The main bioactive ingredient in the Astragalus membranaceus is the APG. With the established fact that Astragalus membranaceus is used for vital energy deficiency management, the present study conducted also found that it could reinforces vital energy in the MSCs as well since APG is able to cause an increase in in- vitro and in-vivo immunosuppressive capacities and proliferative. With a better UCMSCs proliferative rate by the higher population doublings caused by PG2 treatment, it would allow the acquisition of cells in a shorter period of time and the collection of younger cells of earlier passages. The study suggested it would be useful for the addition of PG2 into the MSCs culture medium in preparation for clinical use.

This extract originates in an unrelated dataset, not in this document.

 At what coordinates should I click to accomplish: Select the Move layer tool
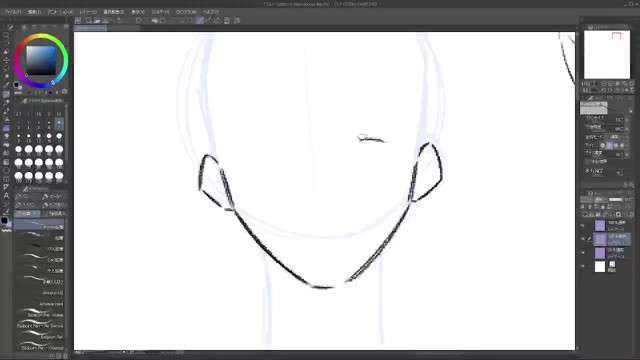[x=6, y=60]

MSCs have been investigated for the management of the aberrant immune responses associated clinical diseases due to the interactions between MSCs and a variety of immune cells . An amplified inhibition effects if PBMC proliferation in the PG2 treated UCMSCs that caused a speculation that there could be increased immunosuppressive capacities of UCMSCs due to the addition of PG2. Furthermore, a study of immunosuppressive capacities was conducted on mice that received PG2 treated UCMSCs and mice that only received control UCMSCs. Significantly lower circulating levels of inflammation-associated cytokines were observed in mice that received PG2-treated UCMSCs. Studies successfully demonstrated that there was an increased in-vitro and in-vivo immunosuppressive capacities of UCMSCs which supported the hypothesis made by the authors.
Conclusion
The study has provided experimental results to support the use of Astragalus membranaceus as the first plant product for enhancement of UCMSCs. PG2 component found in APS that is extracted from Astragalus membranaceus could improve the proliferation and in-vitro and in-vivo immunosuppressive capacities of UCMSCs which could provide a better stem cell clinical treatment. Further studies could be done to ensure that the human biological processes does not affect the efficacy of PG2 when used for clinical treatments of aberrant immune responses associated diseases. In addition, comparison of animal products and PG2 efficacy on immunosuppressive and proliferative capacities of the MSCs to determine the suitability of PG2 as a plant product for its purpose.